Minister's positive spin on fish talks is a red herring

Agriculture Minister Michelle O'Neill was premature in welcoming the outcome of the Fisheries Council negotiations, says Diane Dodds

As agriculture minister, Michelle O'Neill's portfolio includes responsibility for our fishing industry - and she assumed responsibility at a critical time.

Negotiations on reform of Europe's Common Fisheries Policy should reach a conclusion later this year and could have far-reaching consequences.

The purpose of the industry is to harvest the seas sustainably and add value to the catch. From this business, more than £100m per annum is pumped into the (mainly) Co Down economy.

The industry has undergone huge change, in particular the fishing fleet based at Portavogie, Ardglass and Kilkeel.

Monitoring of fishing activities via 24/7 satellite technology, combined with restrictions on time spent at sea, are among the regulatory burdens few others have to grapple with.

EU figures confirm that total fishing effort in the Irish Sea has been reduced by more than 50% during the past decade. Fishermen have adopted a range of technical conservation measures, designed to reduce unwanted catches, but with little reward for sacrifices made.

After every annual Fisheries Council, it has become a tradition for ministers to present the outcome positively. They are "pleased" with the result, even when the industry and indeed environmental NGOs are not. It is regrettable that Ms O'Neill fell into this trap.

It is true; the result was not as bad as had been anticipated. A roll-over on the quota for our most-important catch - prawns - was good news compared to the proposed 19% cut.

The acceptance by the European Commission of the UK's interpretation of important rules governing days at sea was also vital.

However, the UK ministerial team in Brussels, including Ms O'Neill, failed to deliver the number one priority - namely pausing any further days-at-sea cuts emanating from the commission's failed long-term cod recovery plan.

Herring represented the third of Northern Ireland's three priorities and the minister failed to deliver a positive result, in spite of the stock being at its highest level for 18 years.

Securing one out of Northern Ireland's three priorities at the December Fisheries Council does not represent a pass mark.

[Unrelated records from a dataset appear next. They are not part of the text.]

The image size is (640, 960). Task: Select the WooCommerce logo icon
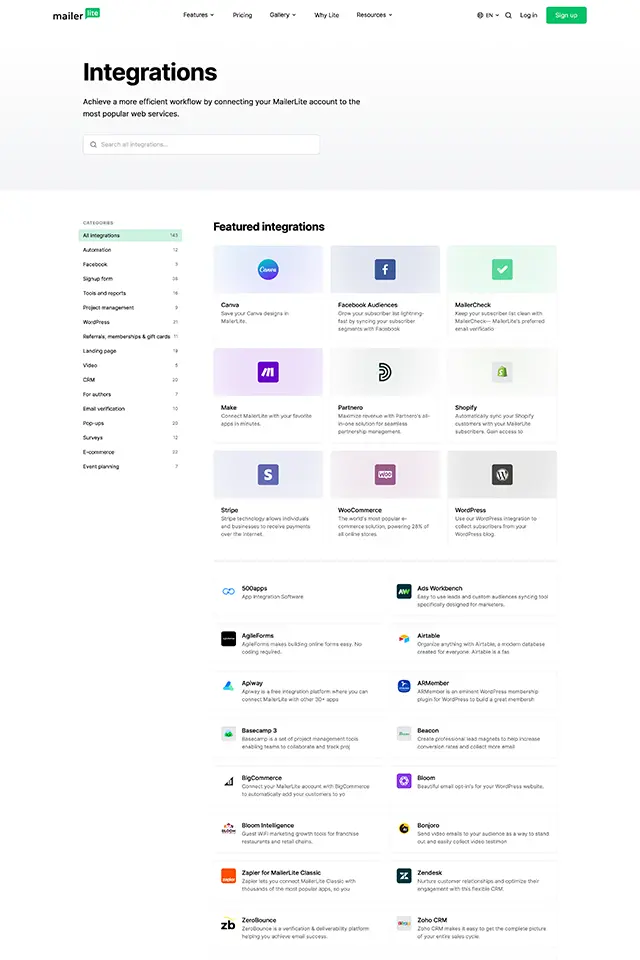(385, 474)
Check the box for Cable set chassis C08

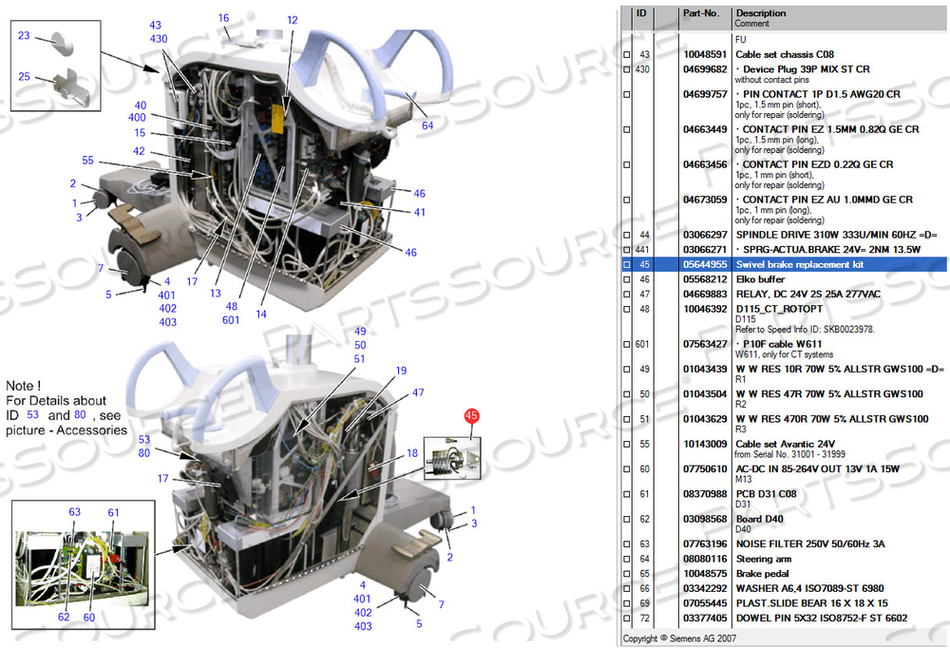tap(627, 55)
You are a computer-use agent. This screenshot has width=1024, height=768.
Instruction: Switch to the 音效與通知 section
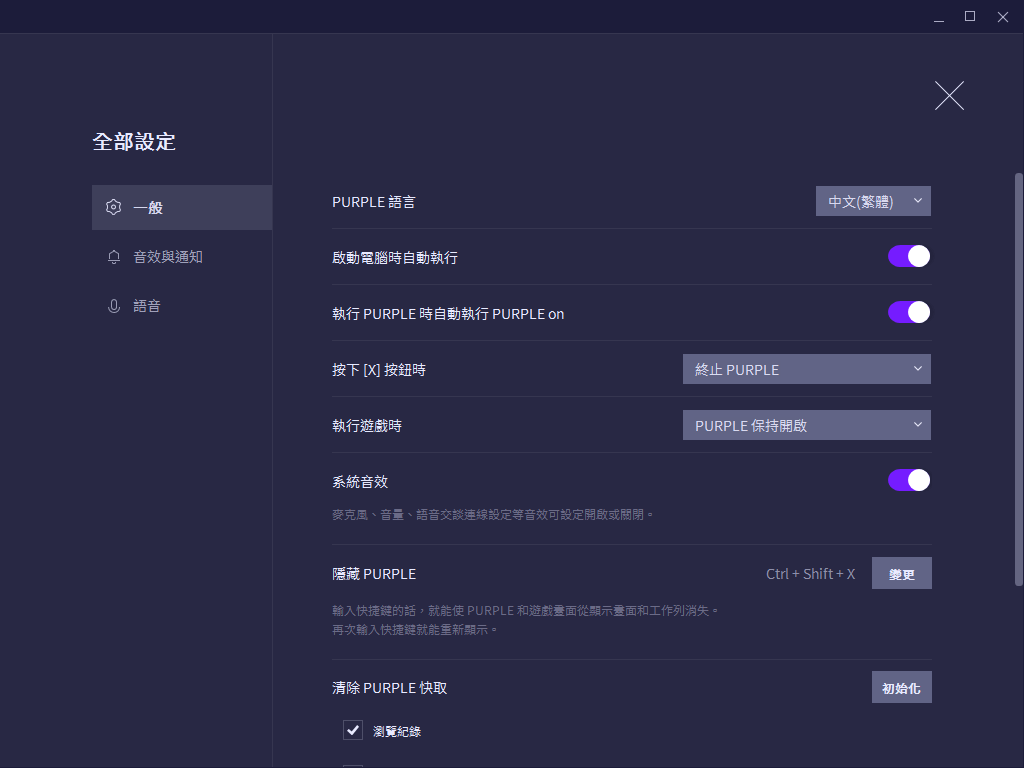click(x=166, y=256)
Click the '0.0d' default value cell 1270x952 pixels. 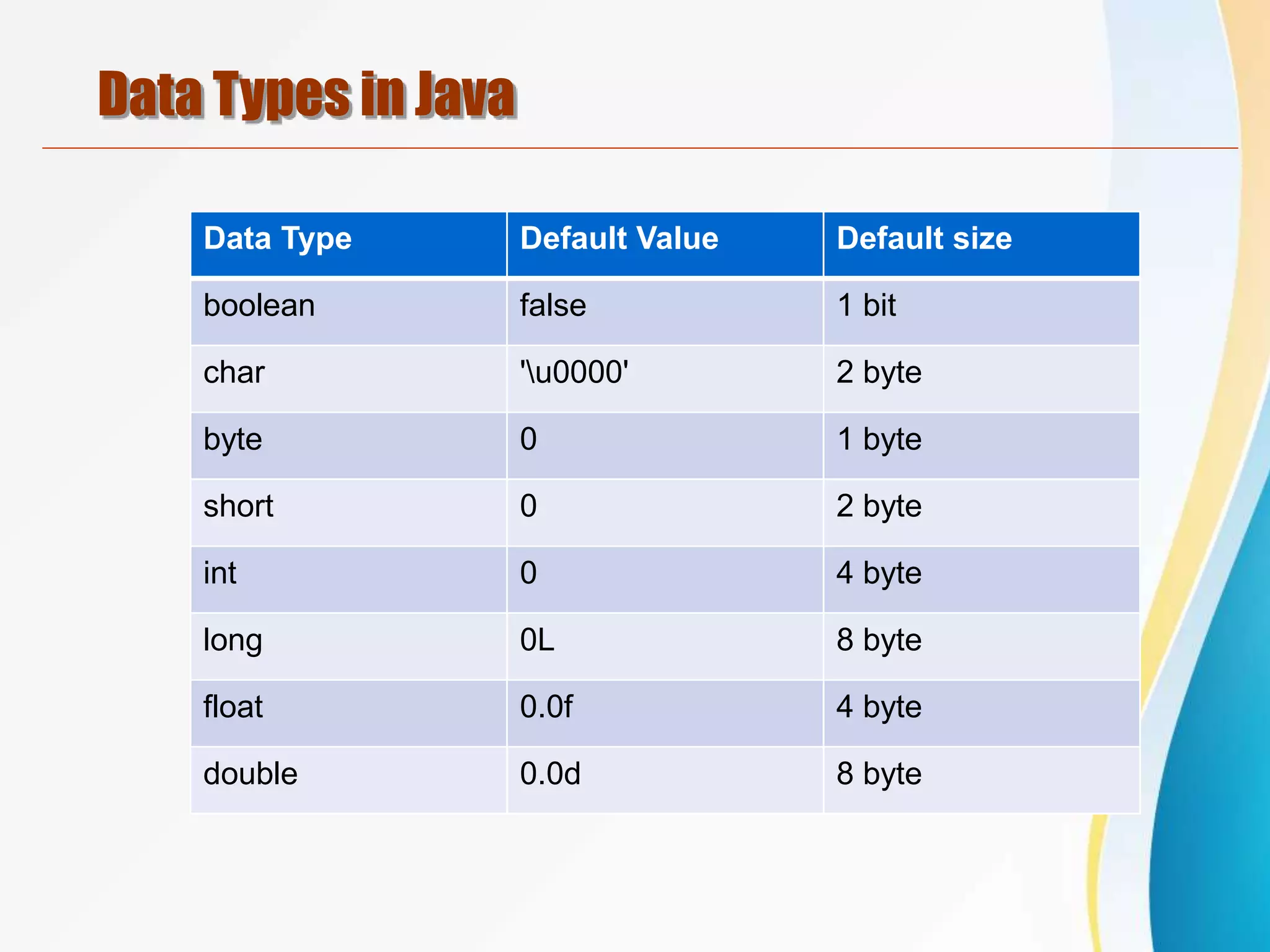point(550,774)
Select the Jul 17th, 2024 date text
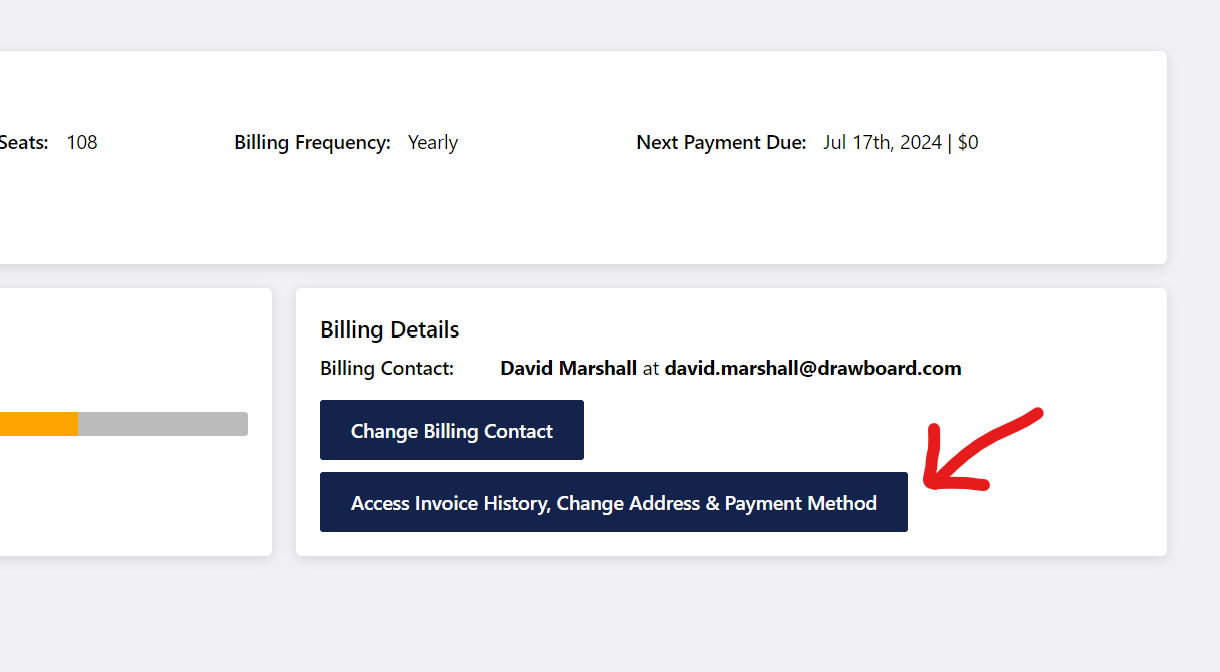Screen dimensions: 1220x672 [882, 142]
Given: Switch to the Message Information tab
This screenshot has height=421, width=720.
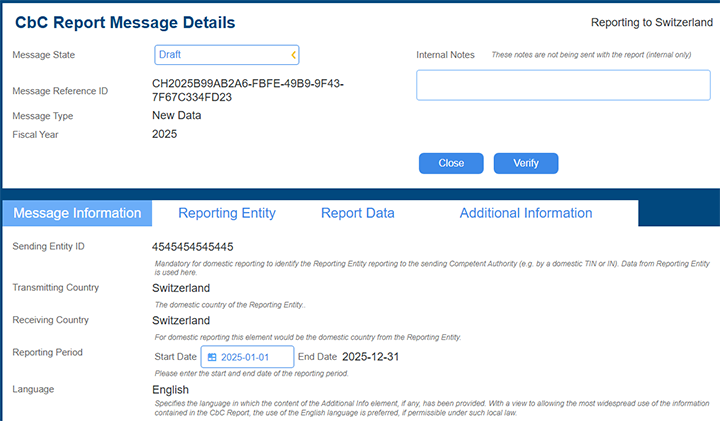Looking at the screenshot, I should (x=77, y=213).
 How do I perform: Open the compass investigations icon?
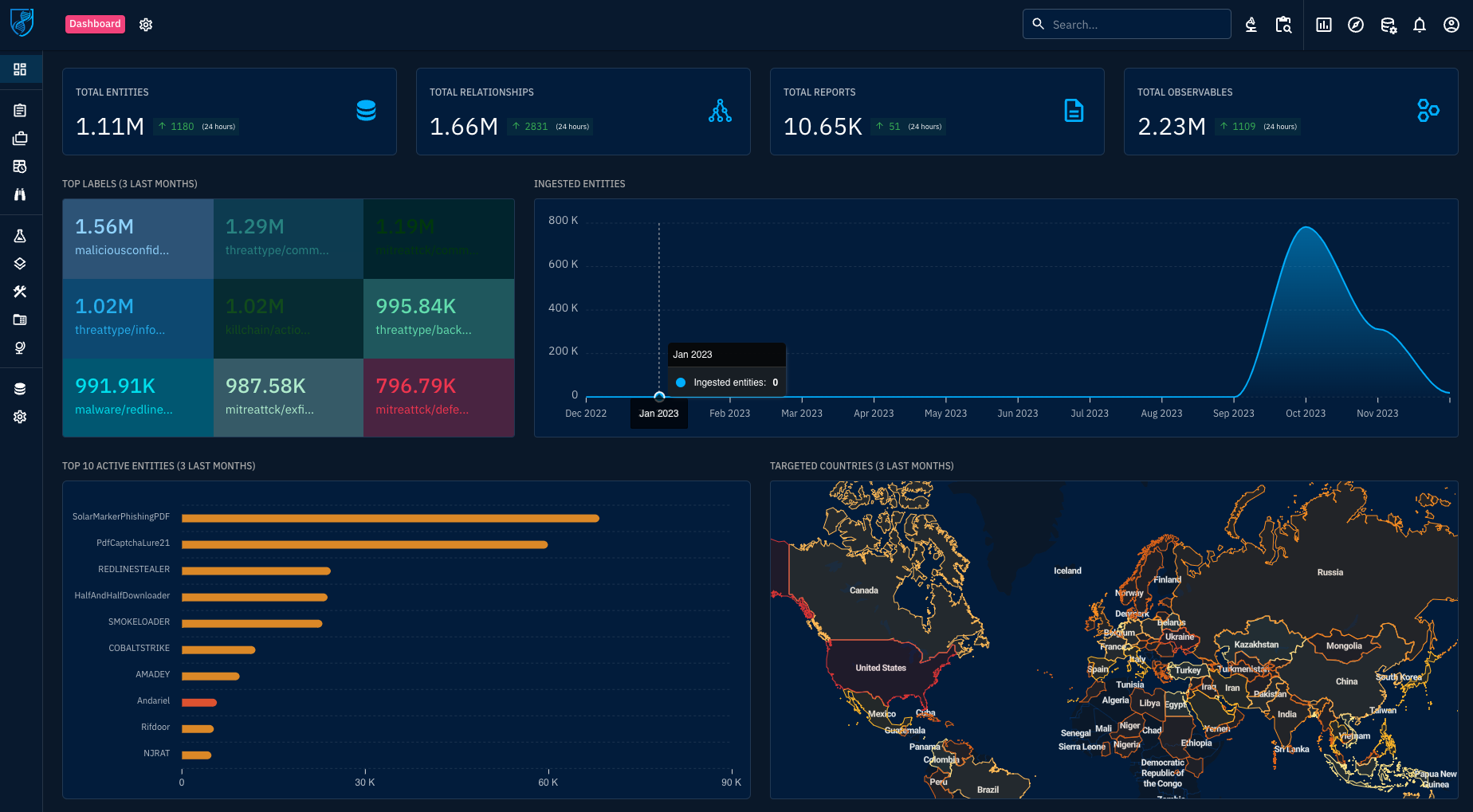click(1356, 25)
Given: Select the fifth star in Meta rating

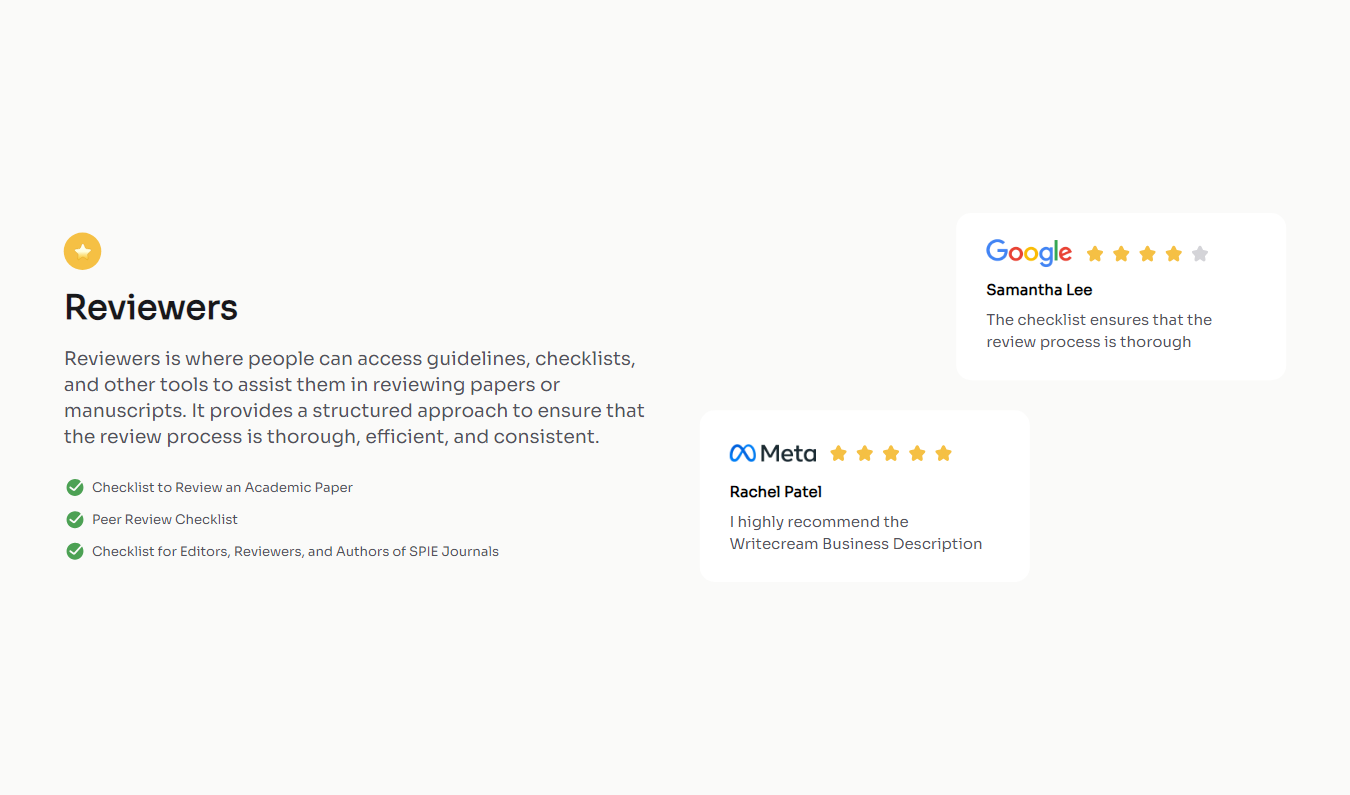Looking at the screenshot, I should point(943,454).
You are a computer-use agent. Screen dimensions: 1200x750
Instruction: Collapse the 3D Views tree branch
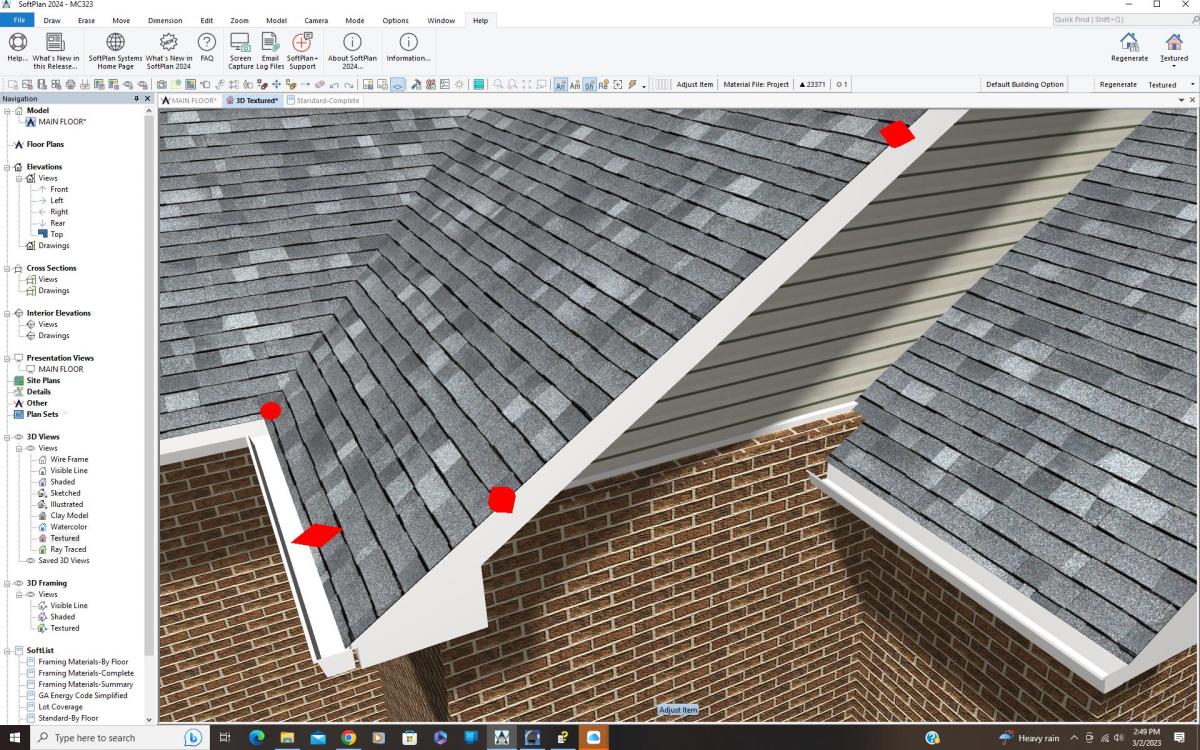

In addition, the huge gulf between fishermen and fisheries scientists on the state of the cod stock in the Irish Sea remains.

On one side of an imaginary boundary defining sea areas, fishermen from the Republic benefit from a 150% increase in cod quota and a 60% increase in their herring quota.

On the other side of the line, however, fishermen from Northern Ireland face a 25% cut in the cod quota and a 9% cut in the herring quota.

The Department of Agriculture and Rural Development (DARD) needs to promote the strides taken by fishermen to reduce discards of all species - especially cod.

The "independent" science referred to by the minister is largely contracted by the EC, but it is the only avenue through which the industry can win its arguments.

Therefore, it is vital that, with increasing marine ecosystem demands, Agri-Food and Biosciences Institute scientists are properly resourced and meaningful partnerships are agreed, which will help secure fishing opportunities reflecting positive stock trends.

Until then, we can't express pleasure with the results of any diktats from Brussels which, although better than what was proposed, continue to represent further degrading of our fishing industry.